Ground Zero Pharmaceuticals (GZP) is expanding its capabilities to provide services for biosimilar development, drug or biologic/diagnostic device, and personalized medicine programs for FDA and EMA review. GZP’s CMC offers pharmacology/ toxicology, clinical and regulatory experts to help companies navigate the complexities of biosimilar programs, such as associated planning and execution of nonclinical and clinical programs.
 
GZP has been working with clients to develop and test prognostic/diagnostic devices and methodologies, including genetic testing and identification of biomarkers, for use during clinical trials and post-approval therapy. The company has increased its global client base across therapeutic areas such as oncology, ophthalmology, and endocrine disease. GZP has created and submitted INDs and facilitated meetings with the FDA.
 
Dr.
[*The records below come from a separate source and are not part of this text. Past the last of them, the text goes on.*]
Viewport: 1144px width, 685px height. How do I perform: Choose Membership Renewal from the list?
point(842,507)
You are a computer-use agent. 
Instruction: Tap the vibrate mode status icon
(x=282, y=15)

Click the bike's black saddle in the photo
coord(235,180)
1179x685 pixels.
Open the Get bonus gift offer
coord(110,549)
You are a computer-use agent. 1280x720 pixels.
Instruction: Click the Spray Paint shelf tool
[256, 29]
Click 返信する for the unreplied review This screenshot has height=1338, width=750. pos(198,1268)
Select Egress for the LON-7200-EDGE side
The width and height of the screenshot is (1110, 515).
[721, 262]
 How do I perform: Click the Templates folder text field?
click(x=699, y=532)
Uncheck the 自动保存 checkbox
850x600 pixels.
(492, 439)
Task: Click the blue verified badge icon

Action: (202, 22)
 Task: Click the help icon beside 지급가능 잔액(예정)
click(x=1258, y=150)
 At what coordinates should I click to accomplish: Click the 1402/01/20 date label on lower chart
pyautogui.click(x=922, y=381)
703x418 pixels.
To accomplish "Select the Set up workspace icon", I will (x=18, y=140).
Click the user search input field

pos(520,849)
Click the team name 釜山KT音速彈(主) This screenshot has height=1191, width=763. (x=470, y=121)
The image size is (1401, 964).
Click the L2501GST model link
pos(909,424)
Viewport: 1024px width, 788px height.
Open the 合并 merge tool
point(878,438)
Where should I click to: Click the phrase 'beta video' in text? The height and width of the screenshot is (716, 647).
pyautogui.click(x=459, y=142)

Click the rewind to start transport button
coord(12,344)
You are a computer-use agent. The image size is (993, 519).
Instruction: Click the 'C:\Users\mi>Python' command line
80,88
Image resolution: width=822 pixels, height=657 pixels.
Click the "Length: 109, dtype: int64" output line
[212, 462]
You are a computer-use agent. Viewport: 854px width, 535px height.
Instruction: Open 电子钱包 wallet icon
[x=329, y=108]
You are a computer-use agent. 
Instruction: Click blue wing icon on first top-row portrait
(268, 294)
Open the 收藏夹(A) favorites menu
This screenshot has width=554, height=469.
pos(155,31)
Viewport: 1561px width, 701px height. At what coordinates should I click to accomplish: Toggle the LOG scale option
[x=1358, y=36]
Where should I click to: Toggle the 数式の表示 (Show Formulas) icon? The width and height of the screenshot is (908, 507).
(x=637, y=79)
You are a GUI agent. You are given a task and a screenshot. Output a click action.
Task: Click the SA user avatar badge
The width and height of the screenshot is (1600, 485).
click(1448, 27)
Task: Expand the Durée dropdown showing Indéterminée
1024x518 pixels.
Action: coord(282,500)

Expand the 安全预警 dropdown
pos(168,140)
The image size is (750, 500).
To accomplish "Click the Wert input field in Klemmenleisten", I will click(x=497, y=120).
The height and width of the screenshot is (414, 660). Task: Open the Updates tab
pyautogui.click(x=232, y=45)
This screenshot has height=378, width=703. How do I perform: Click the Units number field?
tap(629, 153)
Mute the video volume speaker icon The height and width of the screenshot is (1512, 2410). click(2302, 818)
Evan B. Siegel, GZP’s chief executive officer, said, “We are pleased that firms are still generating promising diagnostic and therapeutic products in the biotechnology and pharmaceutical spaces. Our clients believe that data speak strongly to regulators and we provide sophisticated and intensive help towards that end. The continued success of our business is attributable to our long-term clients, repeat business, and referrals, as well as the stability of our team. This provides an integrated and client-specific approach to delivering the highest quality regulatory and product development services.”